Are LoRAs a thing with LLMs?

Could you train certain layers of the model?

dannyw 4 hours ago | parent [-]

A good place to start with your journey is this guide from Unsloth:

https://docs.unsloth.ai/get-started/fine-tuning-llms-guide

idiotsecant 6 hours ago | parent | prev [-]

Did it work?

vunderba 2 hours ago | parent [-]

So that's the key difference. A lot of people train these Markov models with the expectation that they're going to be able to use the generated output in isolation.

The problem with that is either your n-gram level is too low in which case it can't maintain any kind of cohesion, or your n-gram level is too high and it's basically just spitting out your existing corpus verbatim.

For me, I was more interested in something that could potentially combine two or three highly disparate concepts found in my previous works into a single outputted sentence - and then I would ideate upon it.
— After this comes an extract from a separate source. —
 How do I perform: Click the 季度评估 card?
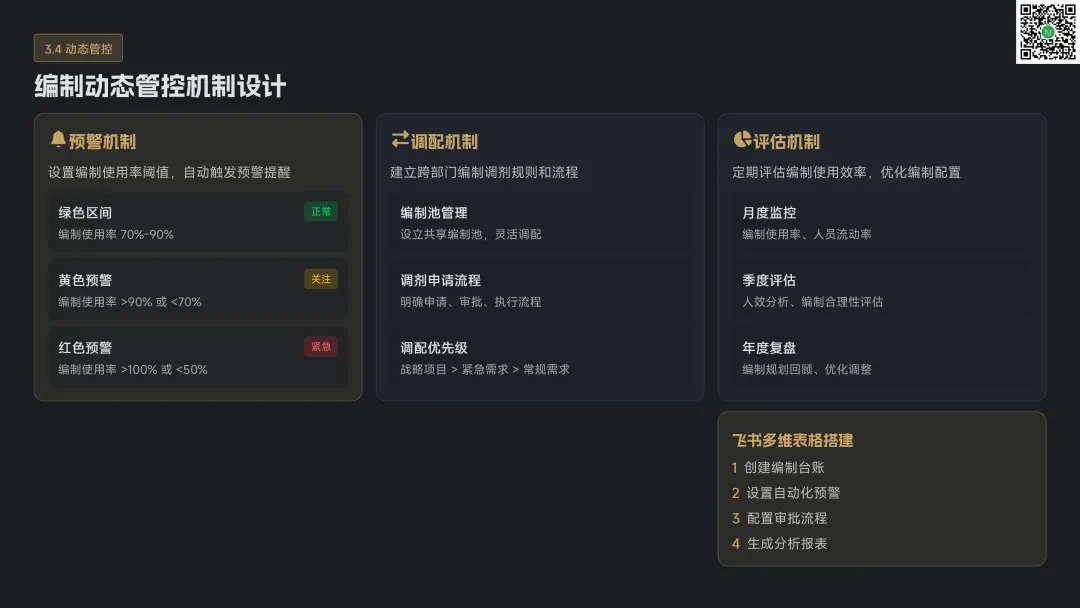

So I haven't opened the program in a long time so I just spun it up and generated a few outputs:

  A giant baby is navel corked which if removed causes a vacuum.
I'm not sure what the original pieces of text were based on that particular sentence but it starts making me think about a kind of strange void harkonnen with heart plugs that lead to weird negatively pressurized areas. That's the idea behind the dream well.